• [Stored items]
-- Start --
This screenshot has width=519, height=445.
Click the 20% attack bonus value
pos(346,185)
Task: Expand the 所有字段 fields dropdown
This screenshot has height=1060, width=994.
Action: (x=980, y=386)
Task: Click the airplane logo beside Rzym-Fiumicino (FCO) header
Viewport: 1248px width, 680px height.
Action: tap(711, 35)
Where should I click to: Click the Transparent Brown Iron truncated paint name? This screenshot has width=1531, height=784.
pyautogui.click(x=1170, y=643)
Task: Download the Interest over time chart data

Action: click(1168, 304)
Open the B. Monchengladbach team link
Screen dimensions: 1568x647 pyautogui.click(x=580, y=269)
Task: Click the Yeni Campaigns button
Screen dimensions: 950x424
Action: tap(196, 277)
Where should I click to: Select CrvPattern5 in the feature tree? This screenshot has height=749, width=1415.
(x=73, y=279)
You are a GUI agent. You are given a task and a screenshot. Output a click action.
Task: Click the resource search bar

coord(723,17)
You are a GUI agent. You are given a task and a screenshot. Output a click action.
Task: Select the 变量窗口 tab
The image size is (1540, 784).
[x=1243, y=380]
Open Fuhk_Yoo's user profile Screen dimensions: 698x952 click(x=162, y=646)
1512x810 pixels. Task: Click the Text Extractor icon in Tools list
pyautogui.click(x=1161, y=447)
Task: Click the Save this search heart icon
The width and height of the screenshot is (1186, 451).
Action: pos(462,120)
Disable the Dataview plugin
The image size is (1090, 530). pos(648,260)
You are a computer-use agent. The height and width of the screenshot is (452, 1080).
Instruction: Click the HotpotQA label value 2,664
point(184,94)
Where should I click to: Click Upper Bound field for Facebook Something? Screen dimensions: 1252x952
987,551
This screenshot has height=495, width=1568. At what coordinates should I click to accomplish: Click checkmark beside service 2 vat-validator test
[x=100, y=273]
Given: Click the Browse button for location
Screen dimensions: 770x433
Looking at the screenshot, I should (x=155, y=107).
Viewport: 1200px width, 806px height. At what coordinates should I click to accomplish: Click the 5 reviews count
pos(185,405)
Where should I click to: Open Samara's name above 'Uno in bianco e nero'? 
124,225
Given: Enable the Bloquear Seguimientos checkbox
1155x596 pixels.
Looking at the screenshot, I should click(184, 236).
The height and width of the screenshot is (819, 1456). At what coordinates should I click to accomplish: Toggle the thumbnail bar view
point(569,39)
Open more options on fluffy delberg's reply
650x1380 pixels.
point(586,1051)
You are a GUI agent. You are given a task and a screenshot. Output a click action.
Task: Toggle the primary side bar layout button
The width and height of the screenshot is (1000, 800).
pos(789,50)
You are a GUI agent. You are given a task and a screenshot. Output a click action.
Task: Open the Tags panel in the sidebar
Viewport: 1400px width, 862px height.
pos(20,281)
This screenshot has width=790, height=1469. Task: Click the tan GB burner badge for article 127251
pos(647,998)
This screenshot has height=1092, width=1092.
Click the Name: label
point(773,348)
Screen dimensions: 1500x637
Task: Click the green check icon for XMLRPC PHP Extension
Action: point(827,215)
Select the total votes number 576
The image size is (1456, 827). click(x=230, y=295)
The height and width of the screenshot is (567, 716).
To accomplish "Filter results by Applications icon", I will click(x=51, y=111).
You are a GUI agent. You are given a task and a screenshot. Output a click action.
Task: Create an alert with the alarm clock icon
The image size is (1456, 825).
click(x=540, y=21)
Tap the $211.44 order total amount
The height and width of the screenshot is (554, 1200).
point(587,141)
-- End --
• [Work instructions] Find every line in the items above that contains the word "icon", and copy each of those lines.

• [Task result]
1512x810 pixels. Task: Click the Text Extractor icon in Tools list
Task: Click the Save this search heart icon
Task: Click the green check icon for XMLRPC PHP Extension
To accomplish "Filter results by Applications icon", I will click(x=51, y=111).
Task: Create an alert with the alarm clock icon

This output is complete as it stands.